Heinrich Stopper, der seit vielen Jahren zum Truppenübungsplatz und dem ehemaligen KZ und Kriegsgefangenenlager auf dem Heuberg forscht, zeigte uns den städtischen Friedhof in Stetten am kalten Markt und die dortige »Ehrengrabanlage« aus dem Jahr 1952 für verstorbene Soldaten aus dem Zweiten Weltkrieg. Nach seinen Recherchen liegen dort sowohl Soldaten der Waffen-SS als auch sog. »Wehrunwürdige«, die als politisch Verfolgte zunächst ins KZ und dann zwangsweise in der »Bewährungseinheit 999« Kriegsdienst leisten mussten, also eine undifferenzierte Mischung aus Tätern und Opfern.

 

Wir fuhren weiter auf das Gelände des Truppenübungsplatzes, das noch heute von der Bundeswehr genutzt wird. Dort waren wir mit dem Kreisarchivar Dr. Edwin Weber verabredet. Er zeigte uns eine etwas versteckte Gedenkstätte, die an das KZ Heuberg und seine (überwiegend politischen) Opfer erinnern soll.

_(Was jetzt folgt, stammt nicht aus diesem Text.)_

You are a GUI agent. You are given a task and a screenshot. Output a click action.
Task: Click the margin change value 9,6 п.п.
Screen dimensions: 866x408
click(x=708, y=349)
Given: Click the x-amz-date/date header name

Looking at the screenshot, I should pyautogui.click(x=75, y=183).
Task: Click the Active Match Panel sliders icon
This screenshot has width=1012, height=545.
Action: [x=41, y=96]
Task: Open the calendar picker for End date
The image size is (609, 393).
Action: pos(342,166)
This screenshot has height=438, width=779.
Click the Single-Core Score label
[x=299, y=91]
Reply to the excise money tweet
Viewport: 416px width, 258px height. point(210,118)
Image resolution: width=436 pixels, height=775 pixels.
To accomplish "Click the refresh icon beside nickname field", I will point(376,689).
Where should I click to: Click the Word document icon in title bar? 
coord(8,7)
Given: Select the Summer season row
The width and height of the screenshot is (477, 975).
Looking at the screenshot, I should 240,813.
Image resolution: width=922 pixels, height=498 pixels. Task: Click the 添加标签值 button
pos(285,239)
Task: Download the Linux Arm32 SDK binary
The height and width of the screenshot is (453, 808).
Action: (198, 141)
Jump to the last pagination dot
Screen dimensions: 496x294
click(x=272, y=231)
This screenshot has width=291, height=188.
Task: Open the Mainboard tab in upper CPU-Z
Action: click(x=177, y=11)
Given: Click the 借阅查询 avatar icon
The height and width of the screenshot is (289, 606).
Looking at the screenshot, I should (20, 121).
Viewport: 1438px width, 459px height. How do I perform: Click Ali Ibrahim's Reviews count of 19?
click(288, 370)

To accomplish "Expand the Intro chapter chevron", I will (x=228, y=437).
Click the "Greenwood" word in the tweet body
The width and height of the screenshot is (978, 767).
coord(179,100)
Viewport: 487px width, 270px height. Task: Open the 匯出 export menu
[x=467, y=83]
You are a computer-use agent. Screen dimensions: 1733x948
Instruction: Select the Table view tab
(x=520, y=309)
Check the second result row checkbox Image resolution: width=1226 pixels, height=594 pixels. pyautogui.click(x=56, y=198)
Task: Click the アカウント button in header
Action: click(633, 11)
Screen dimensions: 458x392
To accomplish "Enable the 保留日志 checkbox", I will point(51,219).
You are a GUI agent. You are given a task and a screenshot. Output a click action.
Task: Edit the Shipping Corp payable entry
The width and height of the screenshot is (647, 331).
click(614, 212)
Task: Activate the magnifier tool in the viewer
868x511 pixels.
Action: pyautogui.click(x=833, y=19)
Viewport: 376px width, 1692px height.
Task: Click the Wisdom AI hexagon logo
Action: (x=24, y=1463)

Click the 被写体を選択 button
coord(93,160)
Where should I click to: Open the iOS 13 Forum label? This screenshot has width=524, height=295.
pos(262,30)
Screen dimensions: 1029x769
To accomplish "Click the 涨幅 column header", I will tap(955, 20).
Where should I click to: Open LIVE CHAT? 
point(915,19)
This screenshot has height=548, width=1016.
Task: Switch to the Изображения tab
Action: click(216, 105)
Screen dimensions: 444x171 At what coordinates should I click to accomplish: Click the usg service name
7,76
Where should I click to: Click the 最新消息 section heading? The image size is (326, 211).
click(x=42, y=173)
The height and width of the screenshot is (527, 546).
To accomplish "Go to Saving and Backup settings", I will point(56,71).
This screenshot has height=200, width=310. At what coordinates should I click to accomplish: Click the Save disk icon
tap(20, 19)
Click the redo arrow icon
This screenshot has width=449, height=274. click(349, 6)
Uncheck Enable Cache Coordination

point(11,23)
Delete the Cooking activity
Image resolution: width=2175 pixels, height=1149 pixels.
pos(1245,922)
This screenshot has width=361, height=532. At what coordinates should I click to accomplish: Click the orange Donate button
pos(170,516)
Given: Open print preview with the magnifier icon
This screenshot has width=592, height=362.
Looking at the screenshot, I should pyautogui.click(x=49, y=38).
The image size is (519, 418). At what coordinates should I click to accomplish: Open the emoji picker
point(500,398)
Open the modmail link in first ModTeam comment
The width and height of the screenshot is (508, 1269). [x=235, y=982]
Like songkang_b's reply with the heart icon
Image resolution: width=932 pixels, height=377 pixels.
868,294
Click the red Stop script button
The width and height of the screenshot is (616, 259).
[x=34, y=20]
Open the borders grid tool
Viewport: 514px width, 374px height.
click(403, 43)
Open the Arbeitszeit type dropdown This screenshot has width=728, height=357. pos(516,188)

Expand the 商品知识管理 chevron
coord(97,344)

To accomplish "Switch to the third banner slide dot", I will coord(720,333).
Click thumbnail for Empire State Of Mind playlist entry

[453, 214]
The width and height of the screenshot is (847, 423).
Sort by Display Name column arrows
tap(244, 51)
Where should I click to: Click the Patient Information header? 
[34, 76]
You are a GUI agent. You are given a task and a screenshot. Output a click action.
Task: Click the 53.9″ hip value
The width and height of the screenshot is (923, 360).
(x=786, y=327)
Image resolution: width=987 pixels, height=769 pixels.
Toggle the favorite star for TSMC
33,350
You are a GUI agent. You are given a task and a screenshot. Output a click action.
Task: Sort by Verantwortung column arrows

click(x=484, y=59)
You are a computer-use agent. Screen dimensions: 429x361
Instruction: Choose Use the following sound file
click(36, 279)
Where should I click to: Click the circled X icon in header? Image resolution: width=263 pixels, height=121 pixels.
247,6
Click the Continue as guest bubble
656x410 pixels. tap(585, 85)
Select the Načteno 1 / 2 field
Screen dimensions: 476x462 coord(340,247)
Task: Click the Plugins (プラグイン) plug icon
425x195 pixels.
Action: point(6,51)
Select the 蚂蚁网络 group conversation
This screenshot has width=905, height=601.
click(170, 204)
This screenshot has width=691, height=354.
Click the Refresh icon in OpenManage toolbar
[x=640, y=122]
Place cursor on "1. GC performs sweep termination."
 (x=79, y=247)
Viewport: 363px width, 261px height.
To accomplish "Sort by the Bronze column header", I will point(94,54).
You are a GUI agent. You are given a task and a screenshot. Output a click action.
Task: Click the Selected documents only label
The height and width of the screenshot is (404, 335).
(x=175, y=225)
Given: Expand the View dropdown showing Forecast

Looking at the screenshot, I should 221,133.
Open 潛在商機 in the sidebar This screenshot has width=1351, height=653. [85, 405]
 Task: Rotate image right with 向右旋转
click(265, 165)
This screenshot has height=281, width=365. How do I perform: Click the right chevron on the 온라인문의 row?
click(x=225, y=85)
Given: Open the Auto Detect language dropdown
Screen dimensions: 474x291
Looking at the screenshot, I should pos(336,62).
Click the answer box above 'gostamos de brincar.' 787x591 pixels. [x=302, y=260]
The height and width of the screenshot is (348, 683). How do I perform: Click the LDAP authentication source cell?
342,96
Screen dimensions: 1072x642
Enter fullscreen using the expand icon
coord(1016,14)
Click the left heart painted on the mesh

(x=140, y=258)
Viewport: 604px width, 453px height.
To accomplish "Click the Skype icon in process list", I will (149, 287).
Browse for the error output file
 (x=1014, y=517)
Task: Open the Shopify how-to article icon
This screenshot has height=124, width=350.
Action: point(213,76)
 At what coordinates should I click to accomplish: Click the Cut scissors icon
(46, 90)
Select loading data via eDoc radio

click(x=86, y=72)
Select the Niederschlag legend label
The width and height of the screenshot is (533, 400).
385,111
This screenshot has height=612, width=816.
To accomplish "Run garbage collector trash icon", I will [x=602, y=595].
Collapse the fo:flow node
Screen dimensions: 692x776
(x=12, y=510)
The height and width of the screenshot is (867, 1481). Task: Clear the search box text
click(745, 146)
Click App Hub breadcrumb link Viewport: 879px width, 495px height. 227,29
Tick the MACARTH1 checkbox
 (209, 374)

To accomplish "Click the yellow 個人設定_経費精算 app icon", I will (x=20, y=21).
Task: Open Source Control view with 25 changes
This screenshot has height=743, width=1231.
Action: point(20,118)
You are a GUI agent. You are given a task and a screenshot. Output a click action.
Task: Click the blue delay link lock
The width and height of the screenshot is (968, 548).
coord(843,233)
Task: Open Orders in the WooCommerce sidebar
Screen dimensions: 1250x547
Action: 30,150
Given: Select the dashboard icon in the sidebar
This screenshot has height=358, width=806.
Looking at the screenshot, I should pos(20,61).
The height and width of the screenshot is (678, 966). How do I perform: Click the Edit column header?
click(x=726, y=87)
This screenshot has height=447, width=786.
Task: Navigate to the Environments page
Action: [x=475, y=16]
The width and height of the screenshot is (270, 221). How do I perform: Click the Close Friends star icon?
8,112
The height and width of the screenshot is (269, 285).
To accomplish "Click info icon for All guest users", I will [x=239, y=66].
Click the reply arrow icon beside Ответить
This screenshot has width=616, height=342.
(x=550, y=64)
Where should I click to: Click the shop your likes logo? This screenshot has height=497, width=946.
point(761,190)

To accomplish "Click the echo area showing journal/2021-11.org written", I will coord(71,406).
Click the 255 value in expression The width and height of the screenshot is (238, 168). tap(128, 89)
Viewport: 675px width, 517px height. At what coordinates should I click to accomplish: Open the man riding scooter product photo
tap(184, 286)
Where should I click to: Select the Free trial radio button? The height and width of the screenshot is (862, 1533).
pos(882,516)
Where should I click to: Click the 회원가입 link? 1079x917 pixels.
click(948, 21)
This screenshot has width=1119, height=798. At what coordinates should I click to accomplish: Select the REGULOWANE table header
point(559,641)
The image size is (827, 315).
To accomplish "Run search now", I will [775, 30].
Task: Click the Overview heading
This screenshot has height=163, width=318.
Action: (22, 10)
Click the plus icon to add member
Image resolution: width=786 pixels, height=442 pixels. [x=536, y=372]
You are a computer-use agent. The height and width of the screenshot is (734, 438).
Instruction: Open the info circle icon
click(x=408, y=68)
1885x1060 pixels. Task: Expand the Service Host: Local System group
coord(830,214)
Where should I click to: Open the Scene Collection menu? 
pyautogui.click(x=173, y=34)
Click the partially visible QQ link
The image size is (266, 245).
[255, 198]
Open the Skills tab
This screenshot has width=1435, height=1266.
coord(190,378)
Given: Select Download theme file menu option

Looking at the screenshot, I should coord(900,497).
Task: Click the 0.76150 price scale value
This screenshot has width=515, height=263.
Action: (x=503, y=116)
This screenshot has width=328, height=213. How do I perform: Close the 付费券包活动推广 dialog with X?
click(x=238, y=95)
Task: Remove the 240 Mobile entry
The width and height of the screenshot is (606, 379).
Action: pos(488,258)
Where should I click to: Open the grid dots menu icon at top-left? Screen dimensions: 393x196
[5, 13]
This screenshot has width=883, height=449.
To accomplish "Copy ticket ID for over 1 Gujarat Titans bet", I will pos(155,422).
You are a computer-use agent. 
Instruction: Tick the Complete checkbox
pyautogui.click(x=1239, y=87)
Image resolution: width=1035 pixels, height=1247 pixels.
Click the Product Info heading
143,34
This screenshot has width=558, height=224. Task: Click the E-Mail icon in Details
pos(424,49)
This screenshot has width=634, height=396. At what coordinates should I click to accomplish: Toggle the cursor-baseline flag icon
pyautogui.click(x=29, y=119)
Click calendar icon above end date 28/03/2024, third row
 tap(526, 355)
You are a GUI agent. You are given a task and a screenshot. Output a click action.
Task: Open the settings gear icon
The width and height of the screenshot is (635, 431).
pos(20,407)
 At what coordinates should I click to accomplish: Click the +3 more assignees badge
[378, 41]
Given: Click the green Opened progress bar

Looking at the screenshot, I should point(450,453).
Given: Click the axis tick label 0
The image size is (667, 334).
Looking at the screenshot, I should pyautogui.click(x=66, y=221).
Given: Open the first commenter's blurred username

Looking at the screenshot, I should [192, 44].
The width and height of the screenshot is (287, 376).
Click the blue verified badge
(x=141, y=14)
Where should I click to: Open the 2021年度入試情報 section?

Sie wurde von der baden-württembergischen SPD im Jahr 1983 eingeweiht.
Die Anlage besteht aus einem Gedenkstein mit der sehr offen formulierten Inschrift: »Denn gedacht soll Ihrer werden, zur Erinnerung an alle die während de Herrschaft des Nationalsozialismus im Lager Heuberg gequält und geschunden wurden. Die Sozialdemokraten Baden-Württemberg.«  einem Sockel mit Stacheldraht sowie steinernen Armen. Sie befindet sich auf dem Areal der »Dreitrittenkapelle«; einen Weg, eine Beschilderung oder andere Hinweise auf die KZ-Gedenkstätte gibt es nicht.

KZ-Gedenkstätte auf dem Gelände des Truppenübungsplatzes | Foto: Mayer

Auf dem städtischen Friedhof wurden keine Verstorbenen der insgesamt 1200 auf dem Heuberg internierten sowjetischen Kriegsgefangenen begraben. Sie erhielten keine gekennzeichneten Grabstellen, sondern wurden vermutlich auf dem Gelände des Truppenübungsplatzes vergraben. Möglicherweise auch auf dem sogenannten »Russenfriedhof«, auf dem gefallene russische Soldaten aus dem Ersten Weltkrieg beerdigt sind.

Gruppenbild auf dem »Russenfriedhof« mit Herrn Stopper (links) und Herrn Dr. Weber (Dritter von links) | Foto: Schönhagen

Zuletzt lud uns Ehepaar Stopper zu einem leckeren Mittagessen ein, wo Herr Stopper weiter über seine Forschung berichtete und uns im Anschluss sämtliche Materialien seiner jahrzehntelangen Arbeit überließ. Für unser Forschungsprojekt und die Beschäftigung mit sowjetischen Kriegsgefangenen, die auf dem Gräberfeld X in Tübingen liegen, sind sie von großem Wert. Wir möchten Herrn Stopper für sein Engagement, seine akribische Arbeit und sein Vertrauen in unser Projekt danken!